---

The work presented here is performed as part of the joint research project between Oracle, Uppsala University and KTH.

---

My name is Casper, and I recently finished my 5-year degree in Computer and Information Engineering at Uppsala University. For my masters’ thesis, I had the privilege of collaborating with the GC team at Oracle’s Stockholm office, alongside Joel Sikström and Niclas Gärds, who pursued related projects concurrently. In this post, I’ll share an overview of the work I carried out this past spring.

Problem Background

ZGC uses bump-pointer allocation in its pages, which allows for fast sequential allocations, but leads to fragmentation over time. As objects die, gaps of unused memory are created behind the bump-pointer. To reuse this memory, ZGC needs to relocate live objects to another page before resetting the bump-pointer on the current page. My research explored how combining ZGC with a secondary free-list-based allocator could work, specifically a buddy allocator, which would allow for the gaps of memory to be reused without first needing to reset the page.

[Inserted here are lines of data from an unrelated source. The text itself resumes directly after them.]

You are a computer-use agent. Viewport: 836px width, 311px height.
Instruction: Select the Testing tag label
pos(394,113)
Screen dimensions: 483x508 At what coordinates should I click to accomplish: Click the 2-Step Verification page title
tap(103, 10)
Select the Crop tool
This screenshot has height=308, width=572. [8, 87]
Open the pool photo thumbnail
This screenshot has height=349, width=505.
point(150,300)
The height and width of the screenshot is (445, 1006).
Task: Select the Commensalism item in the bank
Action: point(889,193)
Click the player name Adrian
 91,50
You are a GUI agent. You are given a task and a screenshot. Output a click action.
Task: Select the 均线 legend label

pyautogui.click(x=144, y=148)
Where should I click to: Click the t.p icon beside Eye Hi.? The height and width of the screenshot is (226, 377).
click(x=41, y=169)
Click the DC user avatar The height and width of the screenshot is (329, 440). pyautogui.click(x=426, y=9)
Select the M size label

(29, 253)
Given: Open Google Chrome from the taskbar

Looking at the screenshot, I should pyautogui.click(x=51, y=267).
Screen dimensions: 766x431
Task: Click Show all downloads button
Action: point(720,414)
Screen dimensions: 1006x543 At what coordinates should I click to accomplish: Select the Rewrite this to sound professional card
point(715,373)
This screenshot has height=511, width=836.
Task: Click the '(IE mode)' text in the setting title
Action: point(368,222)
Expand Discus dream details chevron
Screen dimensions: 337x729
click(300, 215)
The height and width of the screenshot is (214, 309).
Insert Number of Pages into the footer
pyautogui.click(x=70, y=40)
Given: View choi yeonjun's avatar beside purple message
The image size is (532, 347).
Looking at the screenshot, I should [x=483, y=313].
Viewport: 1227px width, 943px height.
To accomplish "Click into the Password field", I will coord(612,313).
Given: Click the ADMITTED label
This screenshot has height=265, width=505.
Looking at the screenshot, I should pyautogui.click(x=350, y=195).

Exploring Buddy Allocators

Buddy allocators are an alternative allocation strategy that involves splitting memory into blocks of sizes that are powers of two, which can then be dynamically merged or split as needed. I specifically evaluated three variations:

• Binary Buddy Allocator is the original design, which splits blocks recursively until a suitable size is found.
• Binary Tree Buddy Allocator uses a binary tree structure instead of a free-list to track and store unused blocks.
• Inverse Buddy Allocator pre-splits blocks, and instead merges blocks to satisfy larger allocation requests.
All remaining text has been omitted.